L’échangisme, un désir de femmes ?


Par Laurent Clay

L'échangisme, un désir de femmes ?

Loin des images de partouzes dans de glauques lupanars, les pratiques échangistes semblent évoluer. Il existe plus de quatre cents clubs en France où des couples viennent s’encanailler. Mais qui décide d’y aller ? L’homme, le plus souvent. Le plaisir à plusieurs serait-il une nouvelle expression de la domination masculine ? Pas si sûr…

L’échangisme ne connaît pas la crise ! Depuis une quinzaine d’années, cette pratique ne cesserait d’augmenter. « Selon nos études, on compte aujourd’hui, en France, quatre cent mille couples réguliers et six cent mille couples occasionnels. Sans oublier l’existence de quatre cents clubs. C’est considérable ! » s’exclame Christophe Soret, de Netechangisme.com, le plus gros site consacré à la chose. Pourtant, dans l’esprit des non-libertins, à la fois fascinés et un peu rebutés, l’échangisme reste associé à des images de sexualité outrancière, où le désir des mâles mènerait la danse.

L’affaire DSK a redonné une réputation sulfureuse à ces pratiques de l’ombre. Il s’en est dégagé l’image de libertins machos et peu respectueux des femmes, exerçant une vraie « domination masculine ». Au-delà du cas très particulier de Dominique Strauss-Kahn – même relancé par l’épisode Marcela Iacub (qui a publié Belle et Bête (Stock), l’histoire romancée de sa liaison avec l’ancien directeur du FMI) -, qu’en est-il réellement ? L’échangisme est-il fondamentalement un désir masculin, ou bien est-il autant partagé par les femmes que par les hommes ?

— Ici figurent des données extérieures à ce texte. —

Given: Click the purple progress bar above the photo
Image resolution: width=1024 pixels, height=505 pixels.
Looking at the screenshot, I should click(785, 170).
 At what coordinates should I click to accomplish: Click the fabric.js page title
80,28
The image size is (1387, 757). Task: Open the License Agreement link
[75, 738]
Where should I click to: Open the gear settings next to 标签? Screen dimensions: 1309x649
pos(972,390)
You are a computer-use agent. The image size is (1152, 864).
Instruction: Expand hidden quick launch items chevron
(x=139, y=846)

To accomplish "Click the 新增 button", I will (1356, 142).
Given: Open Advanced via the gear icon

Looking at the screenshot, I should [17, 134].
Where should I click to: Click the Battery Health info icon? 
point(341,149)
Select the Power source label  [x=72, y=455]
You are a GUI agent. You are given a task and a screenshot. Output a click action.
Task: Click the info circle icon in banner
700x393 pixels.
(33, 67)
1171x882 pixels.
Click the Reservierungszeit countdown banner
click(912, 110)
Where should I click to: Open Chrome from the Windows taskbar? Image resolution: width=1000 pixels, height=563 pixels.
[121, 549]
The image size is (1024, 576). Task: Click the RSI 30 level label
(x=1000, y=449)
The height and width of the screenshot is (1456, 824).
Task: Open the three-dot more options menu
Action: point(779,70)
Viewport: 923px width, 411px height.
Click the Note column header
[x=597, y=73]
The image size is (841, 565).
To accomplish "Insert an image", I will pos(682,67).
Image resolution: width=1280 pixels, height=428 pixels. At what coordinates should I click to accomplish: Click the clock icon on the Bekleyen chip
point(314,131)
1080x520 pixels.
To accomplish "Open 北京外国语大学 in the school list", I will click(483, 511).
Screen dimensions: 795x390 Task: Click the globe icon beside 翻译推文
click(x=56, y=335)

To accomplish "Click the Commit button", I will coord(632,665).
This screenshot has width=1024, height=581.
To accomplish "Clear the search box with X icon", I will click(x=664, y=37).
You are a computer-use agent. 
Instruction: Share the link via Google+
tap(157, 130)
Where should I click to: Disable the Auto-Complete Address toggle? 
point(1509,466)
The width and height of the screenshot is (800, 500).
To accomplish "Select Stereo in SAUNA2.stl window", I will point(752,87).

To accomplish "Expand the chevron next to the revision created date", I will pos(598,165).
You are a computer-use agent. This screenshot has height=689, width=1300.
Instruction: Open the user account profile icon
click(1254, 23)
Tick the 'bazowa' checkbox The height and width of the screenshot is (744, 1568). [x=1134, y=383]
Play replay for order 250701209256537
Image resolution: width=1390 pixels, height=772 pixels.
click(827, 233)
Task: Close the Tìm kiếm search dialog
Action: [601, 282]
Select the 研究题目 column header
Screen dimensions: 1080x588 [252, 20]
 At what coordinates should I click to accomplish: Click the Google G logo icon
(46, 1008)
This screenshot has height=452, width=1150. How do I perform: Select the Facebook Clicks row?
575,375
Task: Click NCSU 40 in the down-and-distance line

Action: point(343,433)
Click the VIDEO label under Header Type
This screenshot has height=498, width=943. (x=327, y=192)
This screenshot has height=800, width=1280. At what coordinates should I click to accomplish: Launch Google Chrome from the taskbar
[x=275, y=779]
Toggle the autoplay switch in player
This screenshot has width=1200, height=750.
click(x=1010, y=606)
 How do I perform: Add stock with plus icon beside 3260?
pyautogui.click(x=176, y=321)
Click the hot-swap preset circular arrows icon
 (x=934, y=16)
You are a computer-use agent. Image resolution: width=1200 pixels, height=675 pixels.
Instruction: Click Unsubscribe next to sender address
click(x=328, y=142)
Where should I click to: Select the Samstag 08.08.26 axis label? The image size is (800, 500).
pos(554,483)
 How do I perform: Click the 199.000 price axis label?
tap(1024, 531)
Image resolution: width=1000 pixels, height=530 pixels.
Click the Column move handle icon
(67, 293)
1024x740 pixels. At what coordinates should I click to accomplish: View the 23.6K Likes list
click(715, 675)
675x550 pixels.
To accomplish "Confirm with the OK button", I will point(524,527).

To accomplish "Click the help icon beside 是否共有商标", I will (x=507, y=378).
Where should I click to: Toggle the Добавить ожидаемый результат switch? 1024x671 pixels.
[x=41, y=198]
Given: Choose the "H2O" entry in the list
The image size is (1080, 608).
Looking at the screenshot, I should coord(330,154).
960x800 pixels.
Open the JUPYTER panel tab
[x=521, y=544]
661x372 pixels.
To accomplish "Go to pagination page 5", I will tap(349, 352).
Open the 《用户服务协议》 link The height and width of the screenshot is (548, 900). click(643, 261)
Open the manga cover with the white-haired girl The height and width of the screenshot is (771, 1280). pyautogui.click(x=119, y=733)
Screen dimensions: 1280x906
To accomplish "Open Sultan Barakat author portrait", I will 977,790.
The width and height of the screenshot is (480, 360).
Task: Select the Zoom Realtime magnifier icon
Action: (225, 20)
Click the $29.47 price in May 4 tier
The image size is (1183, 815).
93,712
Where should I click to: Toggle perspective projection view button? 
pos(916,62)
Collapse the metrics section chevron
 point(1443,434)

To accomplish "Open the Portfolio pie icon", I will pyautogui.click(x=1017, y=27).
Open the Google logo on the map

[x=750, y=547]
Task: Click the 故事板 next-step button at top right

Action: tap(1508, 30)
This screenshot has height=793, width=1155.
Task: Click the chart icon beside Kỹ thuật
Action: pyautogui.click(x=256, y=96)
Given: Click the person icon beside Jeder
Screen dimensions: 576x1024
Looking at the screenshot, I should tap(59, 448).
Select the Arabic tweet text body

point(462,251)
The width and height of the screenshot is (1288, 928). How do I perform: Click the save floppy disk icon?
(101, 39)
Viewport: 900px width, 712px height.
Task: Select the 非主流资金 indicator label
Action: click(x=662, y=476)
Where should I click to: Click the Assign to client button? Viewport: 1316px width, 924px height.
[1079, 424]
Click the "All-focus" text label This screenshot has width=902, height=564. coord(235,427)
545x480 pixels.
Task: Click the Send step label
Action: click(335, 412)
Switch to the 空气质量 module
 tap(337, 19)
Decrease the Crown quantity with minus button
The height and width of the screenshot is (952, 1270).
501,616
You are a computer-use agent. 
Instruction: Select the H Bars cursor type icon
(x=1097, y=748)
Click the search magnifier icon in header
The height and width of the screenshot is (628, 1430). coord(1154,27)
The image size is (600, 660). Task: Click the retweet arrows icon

À première vue, cette pratique semble en effet être plus un « truc de mecs » : elle leur permettrait d’exprimer, de façon même symbolique, une domination sur les femmes. Ainsi, les hommes sont souvent, de leur propre aveu, dans le fantasme de posséder un corps inconnu, de « dominer » une femme offerte à plusieurs hommes, d’ailleurs proche de celui d’user d’une prostituée, femme-objet que l’on prend à loisir. « J’ai parfaitement conscience de l’aspect un peu sadomaso de mes fantasmes, concède Édouard, 47 ans. Il y a une idée de rabaissement qui m’excite. Je ne trouve pas ça très glorieux, je ne me conduis jamais en macho dans la vie courante. Mais c’est un jeu. »

Des stéréotypes persistants

« Quand mon conjoint m’a proposé d’aller en boîte échangiste, j’étais interloquée », assure Marie, 32 ans. Une réaction répandue, accréditant l’idée que ce sont plutôt les hommes qui proposent à leurs compagnes de se lancer dans l’aventure. « À la base, cela reste un fantasme masculin », confirme le psychiatre et thérapeute de couple Philippe Brenot. Les hommes expliquent, bien sûr, leur demande par l’influence du porno, par le désir de « ne pas mourir idiot » ou de « pimenter leur couple ».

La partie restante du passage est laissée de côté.